Tuesday, May 17, 2011

Out of the mouth of Babes

My wife calls me into the computer room at our house and says that she wants me to read something my son had just finished writing for school. She seemed really excited about it so I felt as though I needed to read it. The paper he wrote had the title “Childhood Obesity” and as soon as I saw that it caught my attention.

The first sentence jumped out at me. It was really powerful. It said, “Parents are slowly killing their children.” Wow, what a way to hit adults between the eyes. Out of the mouth of Babes comes the truth. I have never had a talk with him about this nor had he ever spoken to me about how he really felt about this subject. In his second paragraph his opening sentence was, “Parents are to blame for childhood obesity because of what they teach their children during the first years of life.” How true is this?

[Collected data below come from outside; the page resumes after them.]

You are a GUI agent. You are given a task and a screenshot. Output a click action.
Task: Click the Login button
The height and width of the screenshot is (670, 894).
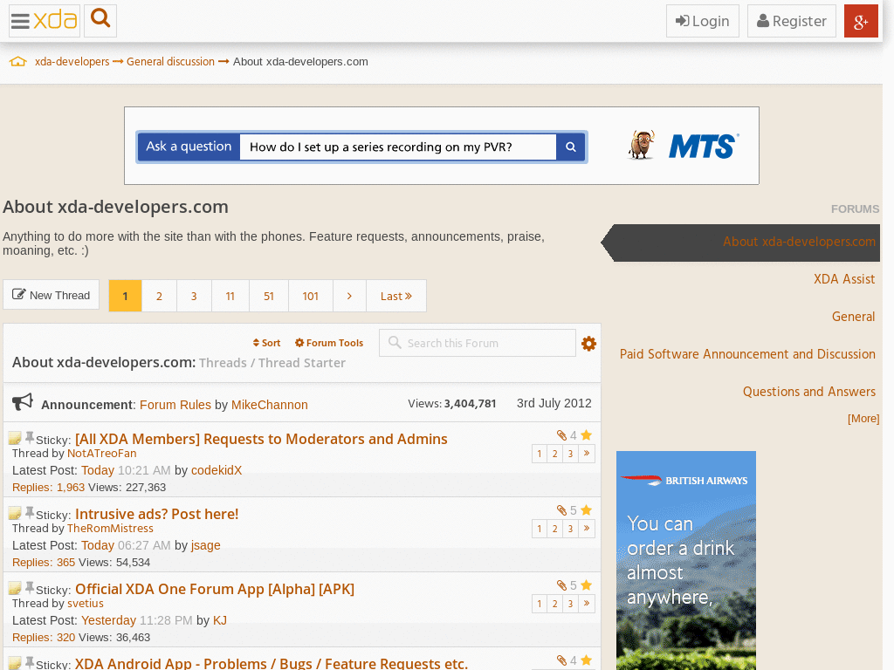[703, 21]
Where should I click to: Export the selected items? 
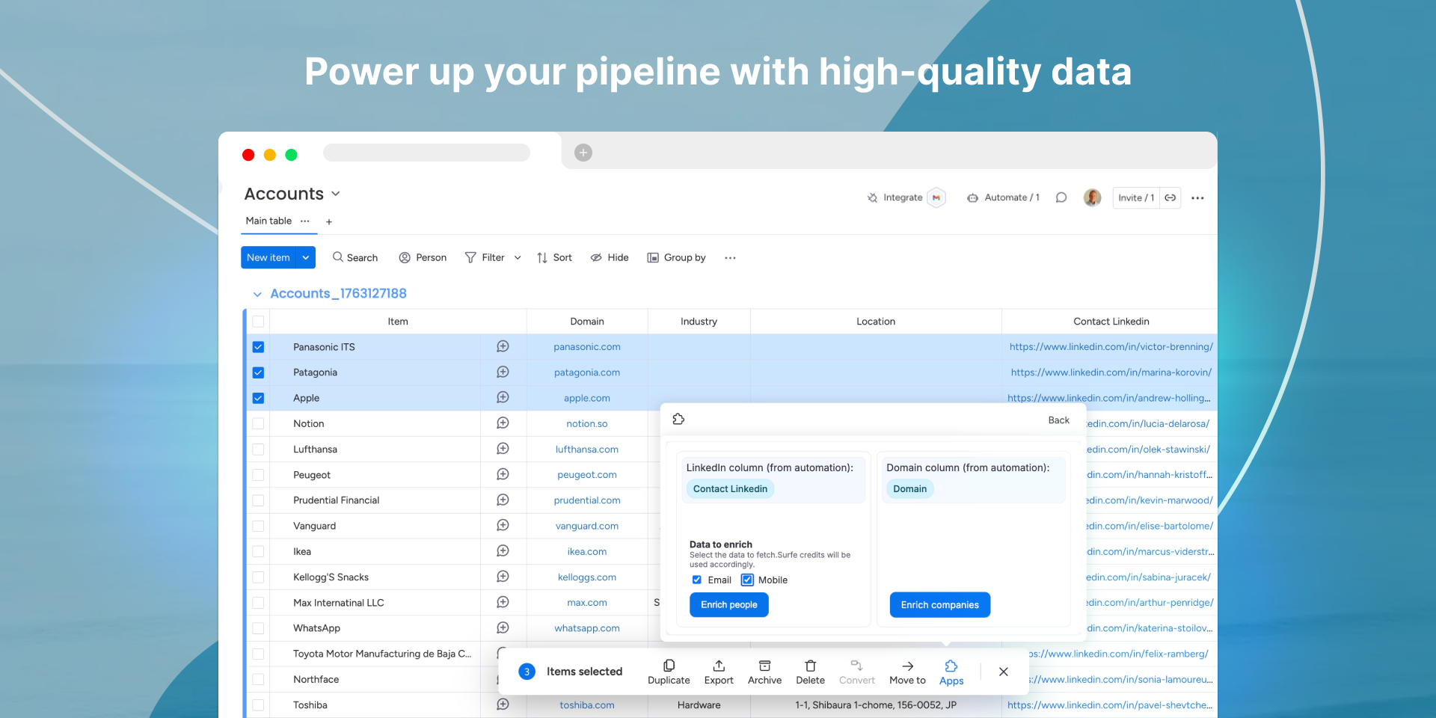click(718, 666)
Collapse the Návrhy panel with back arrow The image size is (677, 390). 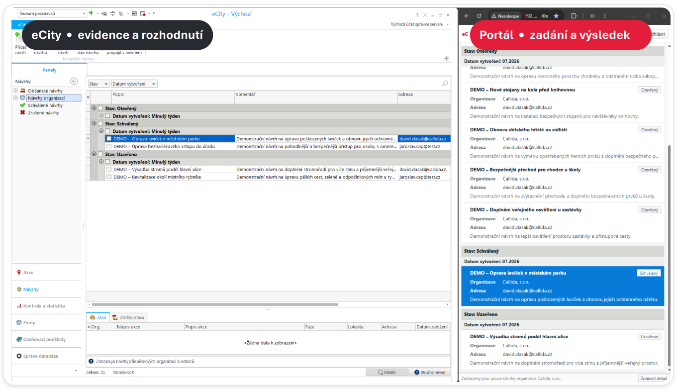coord(74,81)
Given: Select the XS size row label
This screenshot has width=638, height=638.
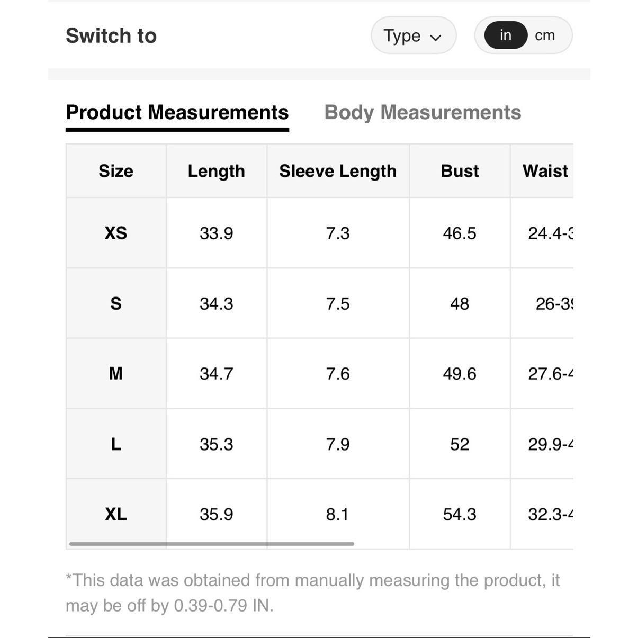Looking at the screenshot, I should pyautogui.click(x=116, y=233).
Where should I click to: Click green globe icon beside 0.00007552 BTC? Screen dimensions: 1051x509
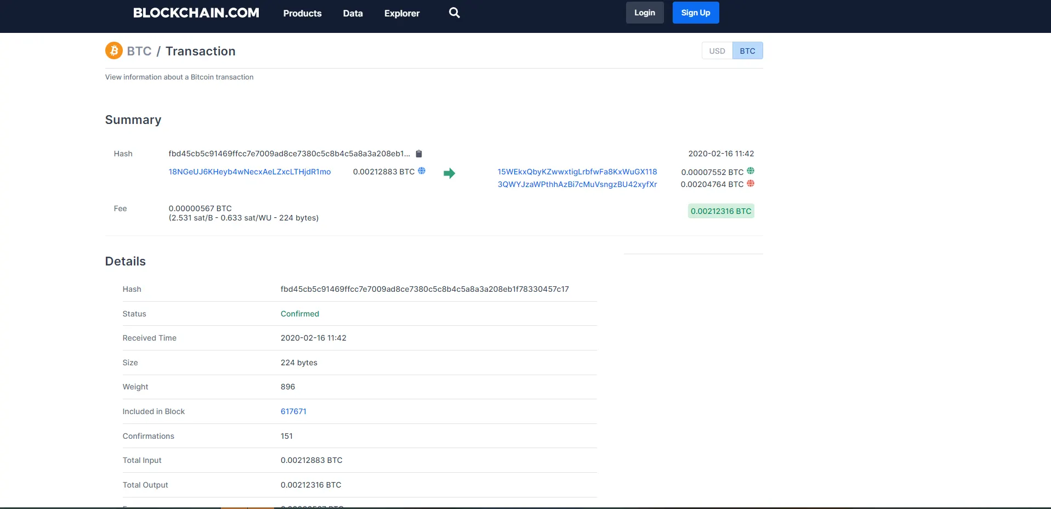pos(751,171)
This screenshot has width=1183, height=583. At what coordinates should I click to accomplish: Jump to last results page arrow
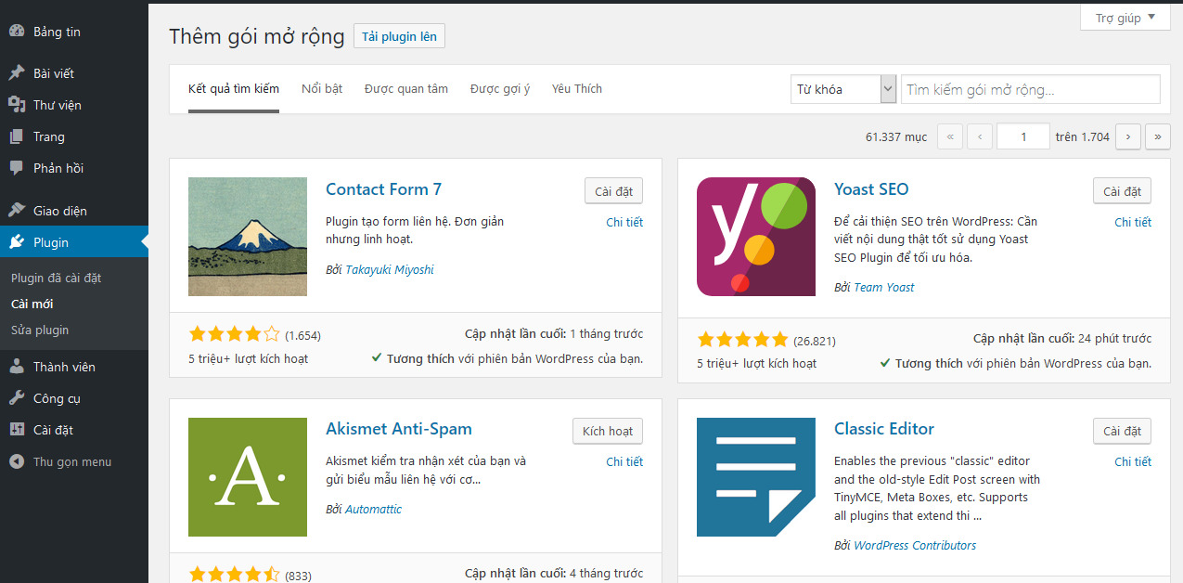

During the first five years of your child’s life is when they learn the most about you. You are around them all day and most of the night. You are telling them what to do and how to do it. They are learning their right and wrong from you. So imagine if you, as the parent, are clueless what you will be bringing up.

I was at a water park a few weeks back and I was sitting by the pool area with my ten year old daughter just people watching and along came this couple and sat right beside us and we drummed up a brief conversation. Well no more than a few seconds into the conversation the guy started using words that I thought were not appropriate for young ears to hear and I asked him to chill-out as well as his wife but he kept on sucking down his beer and thinking it was funny. This guy turns to his wife and says, “He sooner or later they will all hear this stuff anyway so what’s the big deal.” At that his wife got out of the pool and walked away and he followed. While sitting there in this awkward moment I was trying to find some teachable moment and did not want the time to go by. Then she looks at me and asks me, “Is that what alcohol does to a person daddy?” I said, “Absolutely, beyond a shadow of a doubt. It really messes you up and that is why your mother and I don’t drink.”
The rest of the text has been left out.